Three 40's of Mickeys, is no excuse to be naked at Baskin Robins.
Yeudjkisdjxbfceryuj. i love having a qwerty keyboard just so i can do that.
Some kid just walked into class with his schedlue written on a keystone box.
i just realized that im half way to my goal of puking in every single toilet on our floor
Next time we throw a party together I would appreciate it if you didn't try to get my friends to hook up with friends of yours you know have herpes
Please just tell me how ugly she was so I can bask in the diminishingly small reassurance that might give me
God forbid we drive unregistered mopeds without license plates on a pedestrians only sidewalk without goggles while flipping off passing cars.
I take it we used my cleavage as a pen holder last night during the graffiti party.
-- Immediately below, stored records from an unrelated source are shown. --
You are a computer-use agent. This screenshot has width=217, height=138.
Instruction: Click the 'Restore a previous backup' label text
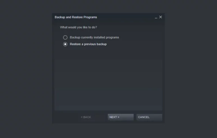(x=88, y=44)
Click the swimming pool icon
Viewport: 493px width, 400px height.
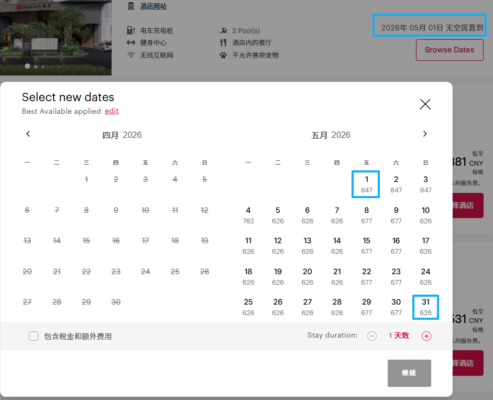point(223,30)
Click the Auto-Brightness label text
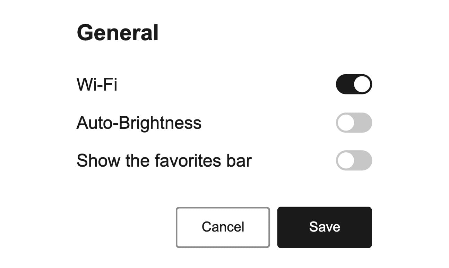Screen dimensions: 449x268 [139, 123]
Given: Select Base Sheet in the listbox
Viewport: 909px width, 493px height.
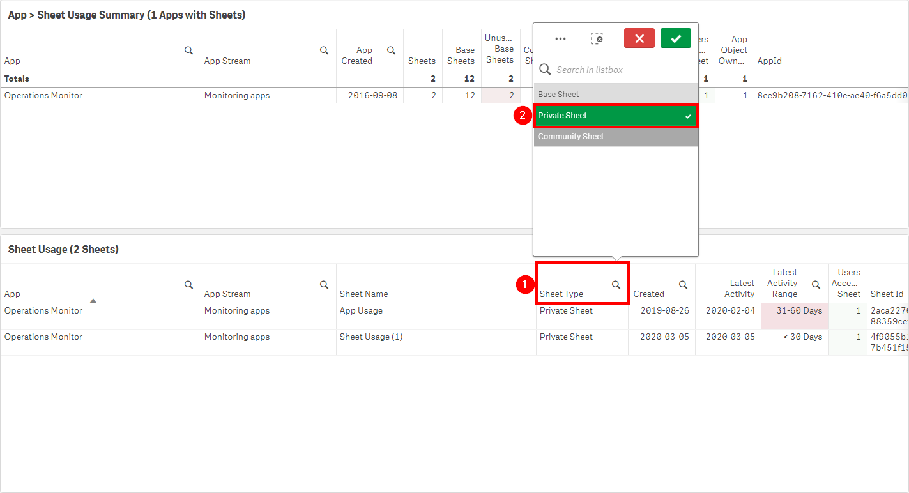Looking at the screenshot, I should point(615,95).
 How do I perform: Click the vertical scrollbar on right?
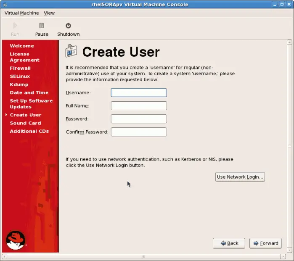click(x=289, y=146)
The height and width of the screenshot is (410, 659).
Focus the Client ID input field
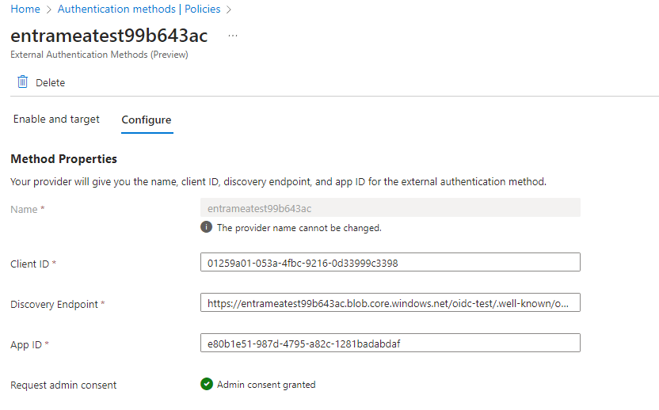tap(390, 262)
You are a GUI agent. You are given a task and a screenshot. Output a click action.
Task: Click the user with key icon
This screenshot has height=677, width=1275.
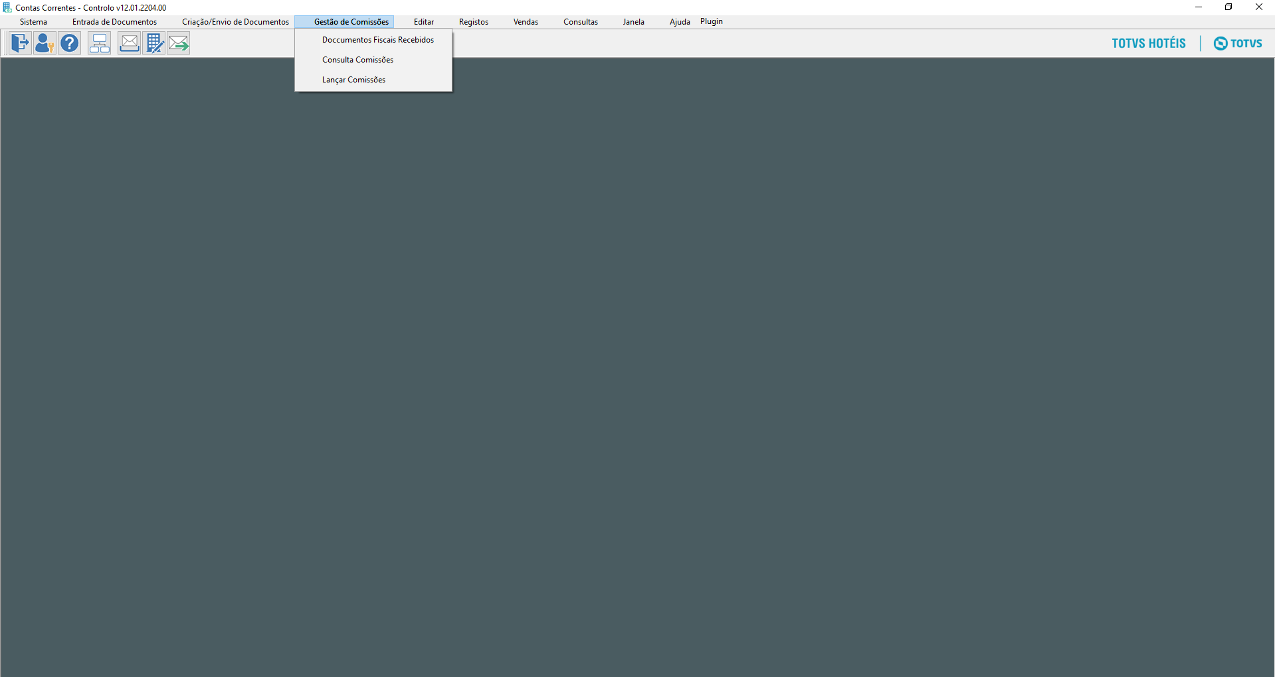45,44
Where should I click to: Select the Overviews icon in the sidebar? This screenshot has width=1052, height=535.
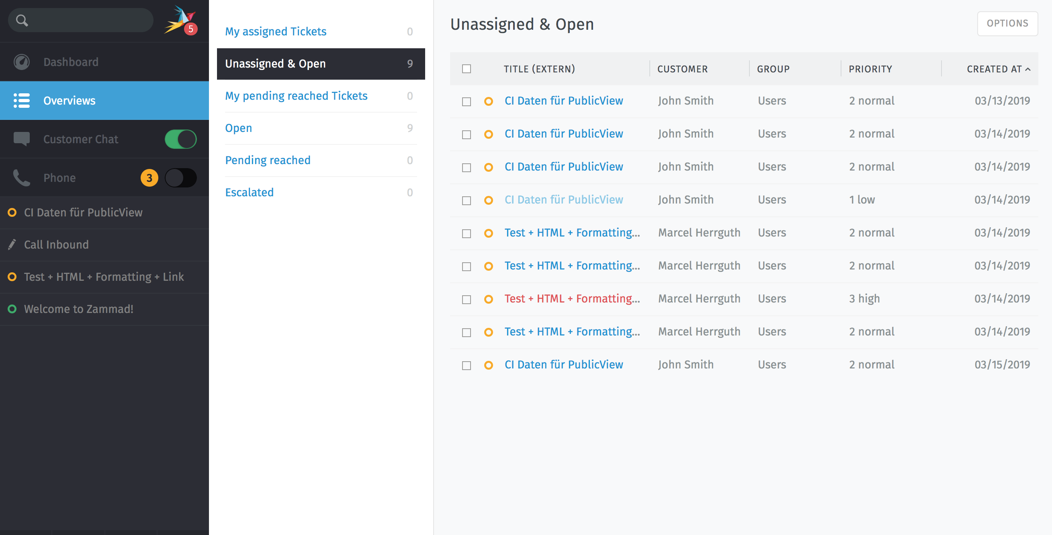coord(21,100)
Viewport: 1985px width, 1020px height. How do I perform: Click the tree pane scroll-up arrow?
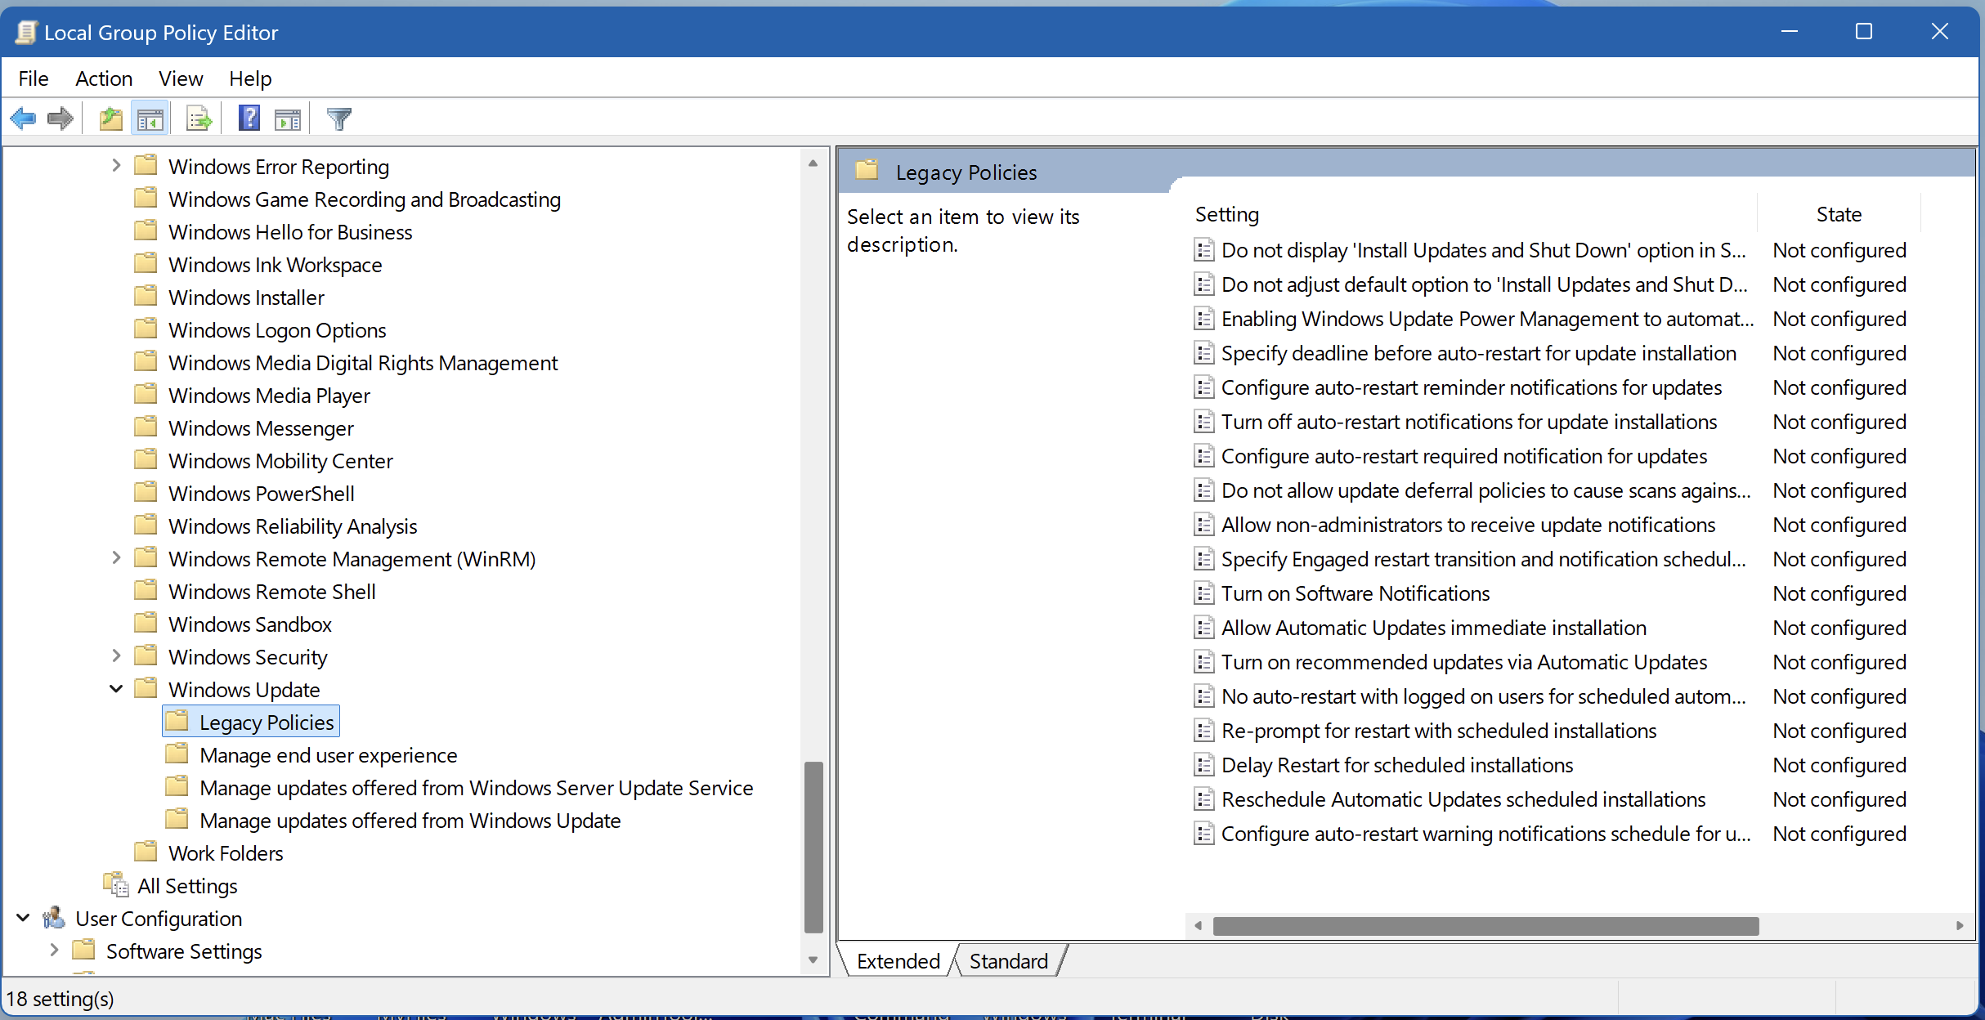813,163
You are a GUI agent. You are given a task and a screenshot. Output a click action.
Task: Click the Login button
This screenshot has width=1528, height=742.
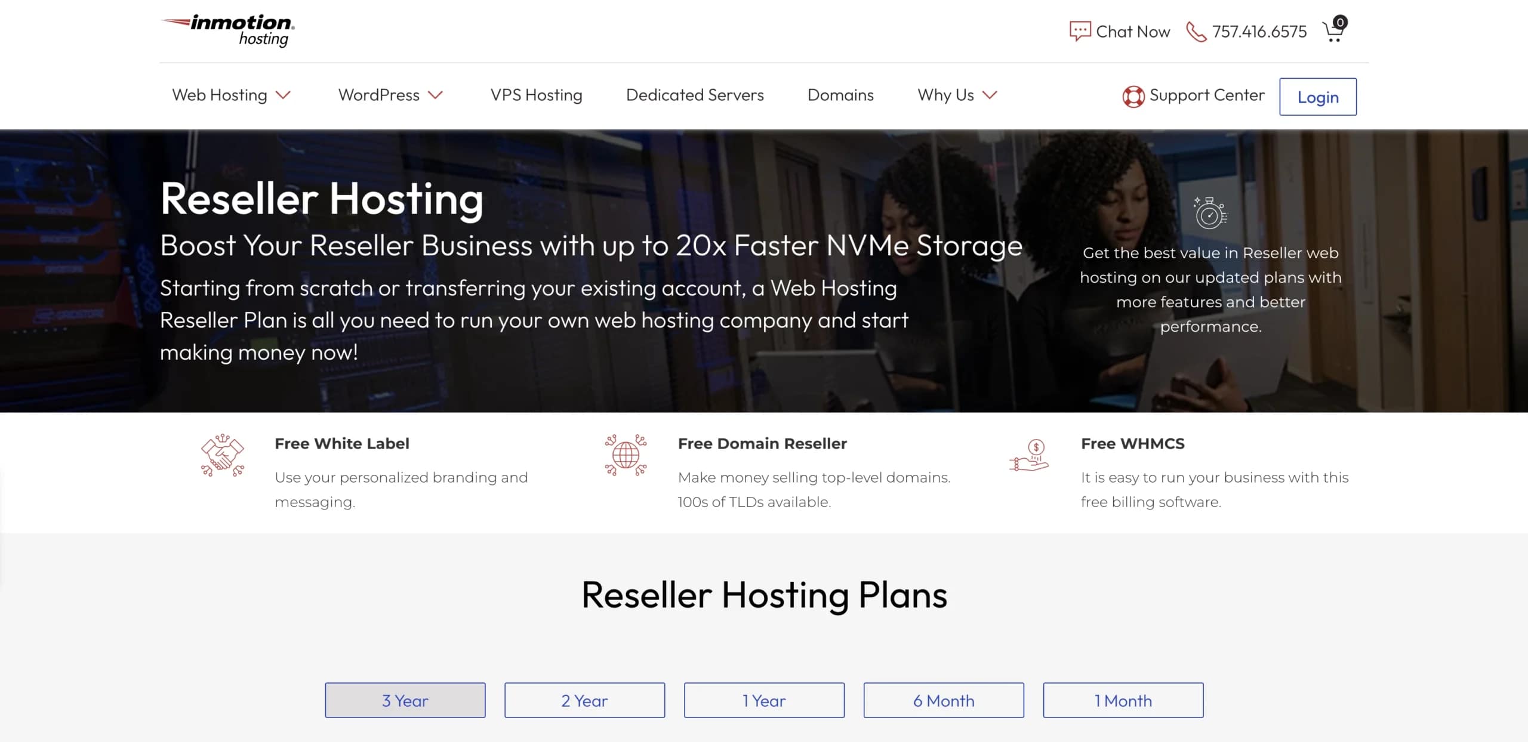pos(1317,96)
Looks like the colours of Crayola exploded all over my chest
It feels like one of my ribs evaporated.
Please tell me joes at work safe and sound and doesn't smell like jail?
How did "just two beers for happy hour" turn into naked backyard wrestling?
Neat. I'm thinking about growing a handlebar muffstache. What are your thoughts on this?
Just saw the guy I slept with last night in a bar. He gave me a high five and kept moving
If my birthday doesn't end with my panties hanging from a ceiling fan, I'm holding you responsible.
It's confirmed. I have two dates on Saturday, and they are both named Mike.